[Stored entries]
_ _ _
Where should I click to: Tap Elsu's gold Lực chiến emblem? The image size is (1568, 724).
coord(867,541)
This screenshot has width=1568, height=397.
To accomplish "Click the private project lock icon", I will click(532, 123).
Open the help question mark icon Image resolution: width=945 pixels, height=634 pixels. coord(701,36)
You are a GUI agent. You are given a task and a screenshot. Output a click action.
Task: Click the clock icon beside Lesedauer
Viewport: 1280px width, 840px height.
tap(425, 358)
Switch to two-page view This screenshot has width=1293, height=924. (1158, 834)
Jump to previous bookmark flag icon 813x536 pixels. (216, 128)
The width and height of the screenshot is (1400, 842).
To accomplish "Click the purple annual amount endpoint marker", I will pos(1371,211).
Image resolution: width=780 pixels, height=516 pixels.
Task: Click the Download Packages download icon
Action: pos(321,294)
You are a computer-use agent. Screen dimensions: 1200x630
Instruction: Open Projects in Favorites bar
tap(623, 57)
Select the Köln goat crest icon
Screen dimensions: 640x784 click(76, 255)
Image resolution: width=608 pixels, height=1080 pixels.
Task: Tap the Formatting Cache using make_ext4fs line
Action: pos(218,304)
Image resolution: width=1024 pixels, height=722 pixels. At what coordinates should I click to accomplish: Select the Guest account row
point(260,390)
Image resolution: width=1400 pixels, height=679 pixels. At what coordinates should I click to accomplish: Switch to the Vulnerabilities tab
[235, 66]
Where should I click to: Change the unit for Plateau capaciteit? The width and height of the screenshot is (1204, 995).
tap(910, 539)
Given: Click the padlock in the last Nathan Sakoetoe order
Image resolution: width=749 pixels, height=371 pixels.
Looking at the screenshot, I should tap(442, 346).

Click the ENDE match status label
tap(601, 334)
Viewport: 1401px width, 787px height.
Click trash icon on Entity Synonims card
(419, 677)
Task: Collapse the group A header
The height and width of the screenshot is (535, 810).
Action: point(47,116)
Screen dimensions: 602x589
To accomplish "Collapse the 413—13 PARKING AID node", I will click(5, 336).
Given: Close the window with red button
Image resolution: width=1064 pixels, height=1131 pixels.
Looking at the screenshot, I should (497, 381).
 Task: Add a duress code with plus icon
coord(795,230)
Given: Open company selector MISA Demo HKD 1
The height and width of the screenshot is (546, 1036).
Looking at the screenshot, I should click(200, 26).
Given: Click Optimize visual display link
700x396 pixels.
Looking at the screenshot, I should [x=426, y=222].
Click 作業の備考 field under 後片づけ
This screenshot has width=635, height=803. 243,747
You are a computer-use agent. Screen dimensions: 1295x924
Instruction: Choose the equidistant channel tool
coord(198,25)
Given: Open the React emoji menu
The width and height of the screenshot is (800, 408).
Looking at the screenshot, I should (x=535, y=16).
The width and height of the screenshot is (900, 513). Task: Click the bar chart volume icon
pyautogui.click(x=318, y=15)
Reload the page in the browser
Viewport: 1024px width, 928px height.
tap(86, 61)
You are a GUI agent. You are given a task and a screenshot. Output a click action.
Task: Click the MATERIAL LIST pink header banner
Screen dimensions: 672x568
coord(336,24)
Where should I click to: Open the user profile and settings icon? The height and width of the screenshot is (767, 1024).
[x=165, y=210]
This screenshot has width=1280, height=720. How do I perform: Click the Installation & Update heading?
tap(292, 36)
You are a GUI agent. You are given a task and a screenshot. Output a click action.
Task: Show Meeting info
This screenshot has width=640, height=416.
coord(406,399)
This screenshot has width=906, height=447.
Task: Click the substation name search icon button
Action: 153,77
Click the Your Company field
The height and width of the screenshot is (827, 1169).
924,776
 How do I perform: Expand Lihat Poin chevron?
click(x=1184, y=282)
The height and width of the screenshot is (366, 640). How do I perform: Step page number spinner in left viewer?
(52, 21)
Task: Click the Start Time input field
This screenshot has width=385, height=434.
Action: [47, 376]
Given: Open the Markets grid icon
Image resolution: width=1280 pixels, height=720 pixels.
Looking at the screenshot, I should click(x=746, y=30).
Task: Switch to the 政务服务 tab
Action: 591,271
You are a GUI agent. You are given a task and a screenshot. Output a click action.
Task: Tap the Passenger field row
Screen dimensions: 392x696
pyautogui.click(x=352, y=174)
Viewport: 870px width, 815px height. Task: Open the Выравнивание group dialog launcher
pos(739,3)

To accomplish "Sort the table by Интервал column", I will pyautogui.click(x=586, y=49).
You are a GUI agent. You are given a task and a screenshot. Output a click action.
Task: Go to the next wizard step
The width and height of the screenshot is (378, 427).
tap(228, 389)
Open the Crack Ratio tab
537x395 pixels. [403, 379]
_ _ _
Task directions:
Lines from the top of the entries through the line with "Open the help" are to be transcribed exactly, and nothing more.

Task solution:
Where should I click to: Tap Elsu's gold Lực chiến emblem? The image size is (1568, 724).
coord(867,541)
This screenshot has width=1568, height=397.
To accomplish "Click the private project lock icon", I will click(532, 123).
Open the help question mark icon Image resolution: width=945 pixels, height=634 pixels. coord(701,36)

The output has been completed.